Without me writing too much about it, you can probably guess from the photograph above my first attempt at smelting ore didn’t go according to plan. After putting some pure, crushed galena into a porcelain bowl I placed it over my Bunsen burner. I’ve been reading about this process in preparation and I knew it was important that oxygen get to the specimen in the beginning (into order to change it from a sulfide into an oxide before trying to melt it) but what I didn’t know was my nice porcelain evaporation bowl wouldn’t take the heat!
But, if you look carefully, you can see that some of the galena has actually started to melt; but only a little bit …
A Little Success
It isn’t much, but using a very pure sample of crushed galena I managed to smelt a little bit of my ore. It has been a learning process for me, here is what I have found out so far: It turns out that it is important to do a two step process in creating this metal. First the powdered galena is roasted (turning it from a sulfide into an oxide). The second step is to reduce the oxide thereby converting it into its metallic form.
Now that I have a small metal sample, my next step is going to be exploring how to best turn it into a pigment …
Smelting for White
In preparation for turning the galena collected at Dundas into flake white I needed some kind of guinea-pig (I wonder if such a phrase is still politically correct ..?) to test my proposed processes for turning such a metal into an oxide pigment.
I don’t know why it came up in conversation, but my neighbour mentioned that they still use lead in balancing tires; and he also happened to have some such wheel weights in a bucket! So outside, and with a good breeze blowing across my little camp stove, I used my little plumber’s torch to melt down these scraps and then cast them into a few aluminum cups.
The work was quick and without incident. Each little medallion released from the cup by giving it a gentle squeeze and I stacked them in a bucket for use in the next step.
My only real concern at present is that I know this sample will not be pure. Wheel weights are roughly 95% lead, but they also have some tin and antimony mixed in them to produces certain properties.

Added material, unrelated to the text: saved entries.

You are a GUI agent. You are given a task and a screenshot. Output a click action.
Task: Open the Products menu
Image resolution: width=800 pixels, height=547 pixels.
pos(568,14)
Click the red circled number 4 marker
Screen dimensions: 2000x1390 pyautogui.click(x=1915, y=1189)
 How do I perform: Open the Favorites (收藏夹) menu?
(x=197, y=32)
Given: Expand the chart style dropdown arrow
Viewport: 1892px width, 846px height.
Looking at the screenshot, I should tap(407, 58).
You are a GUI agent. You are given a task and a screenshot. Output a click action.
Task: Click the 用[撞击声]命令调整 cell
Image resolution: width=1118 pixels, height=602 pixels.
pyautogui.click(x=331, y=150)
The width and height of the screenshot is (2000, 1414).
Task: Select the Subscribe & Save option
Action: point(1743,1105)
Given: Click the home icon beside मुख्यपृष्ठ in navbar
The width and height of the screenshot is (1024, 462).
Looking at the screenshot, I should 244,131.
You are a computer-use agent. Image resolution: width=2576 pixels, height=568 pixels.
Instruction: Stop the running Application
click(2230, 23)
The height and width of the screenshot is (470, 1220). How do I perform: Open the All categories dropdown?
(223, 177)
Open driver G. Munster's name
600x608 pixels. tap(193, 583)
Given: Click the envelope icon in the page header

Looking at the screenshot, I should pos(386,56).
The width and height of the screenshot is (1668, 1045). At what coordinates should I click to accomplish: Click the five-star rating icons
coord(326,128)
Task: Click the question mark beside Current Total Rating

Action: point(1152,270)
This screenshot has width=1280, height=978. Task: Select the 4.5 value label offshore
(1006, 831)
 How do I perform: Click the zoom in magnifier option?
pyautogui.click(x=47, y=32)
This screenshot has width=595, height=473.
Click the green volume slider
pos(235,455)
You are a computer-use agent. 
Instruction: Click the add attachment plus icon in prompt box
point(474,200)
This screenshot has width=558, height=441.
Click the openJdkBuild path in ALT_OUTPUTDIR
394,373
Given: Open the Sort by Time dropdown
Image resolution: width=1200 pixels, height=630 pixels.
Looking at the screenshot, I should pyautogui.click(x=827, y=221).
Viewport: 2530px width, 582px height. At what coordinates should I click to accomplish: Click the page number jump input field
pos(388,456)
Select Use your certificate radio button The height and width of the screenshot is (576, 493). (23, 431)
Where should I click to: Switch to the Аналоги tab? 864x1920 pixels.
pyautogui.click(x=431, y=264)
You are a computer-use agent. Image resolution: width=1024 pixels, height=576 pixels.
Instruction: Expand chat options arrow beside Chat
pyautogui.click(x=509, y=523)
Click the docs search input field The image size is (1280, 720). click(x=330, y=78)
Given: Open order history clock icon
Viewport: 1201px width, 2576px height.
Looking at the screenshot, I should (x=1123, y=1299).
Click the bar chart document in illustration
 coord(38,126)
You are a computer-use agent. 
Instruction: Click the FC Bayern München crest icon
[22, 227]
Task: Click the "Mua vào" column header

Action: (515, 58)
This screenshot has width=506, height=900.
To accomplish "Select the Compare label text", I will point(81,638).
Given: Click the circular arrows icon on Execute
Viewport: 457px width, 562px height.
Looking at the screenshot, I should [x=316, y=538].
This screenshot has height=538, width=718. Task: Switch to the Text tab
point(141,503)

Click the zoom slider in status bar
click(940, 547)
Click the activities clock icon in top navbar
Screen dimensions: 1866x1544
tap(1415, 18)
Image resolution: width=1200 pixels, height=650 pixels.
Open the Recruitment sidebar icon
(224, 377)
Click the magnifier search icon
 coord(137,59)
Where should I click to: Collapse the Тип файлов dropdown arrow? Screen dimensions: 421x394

These extra elements might have some unexpected impact on my tests (which I will be on the lookout for). Still, it is good to have something other than my little bit of galena to test my theories!
With all the ingredients prepared, all that remained was to set up. Researching some of the different methods used to prepare flake white was very revealing. I think that I will probably try a couple of different methods, but to begin with I figured I’d start at the beginning.
The “Stack Method” is considered the simplest method for creating lead white pigment and it was also the most common until the 1880’s. Basically it consists of three ingredients being brought together: Lead medallions, vinegar and horse manure (the metal is the base, the vinegar changes the metal into an acetate, and the manurer provides both the heat needed for the process to work and also the carbon dioxide gas which changes the acetate into a carbonate). At least that’s the theory … in fact the Stack Method still isn’t really completely understood and is notorious for less than perfect results with pigment that is pink or yellow, rather than pure white. My favourite science quote about this method described it as being “happy-go-lucky.” This description alone was reason enough for me to try it!
It made me smile to realise that when I was looking for horse manure I had to choose who I should call. In the end, Henry was good enough to give me a big garbage can full. I’m also using some local apple cider vinegar which is hopefully strong enough. And, in setting up, I had some great helpers too.
At this point everything is set up; I guess we’ll see what happens in a week’s time!
I have been eagerly waiting to see what will happen in my attempt to create flake white and I am happy to write that the process of changing my ore into a carbonate is going well. As you can see the little medallions have quickly begun to develop a white crust!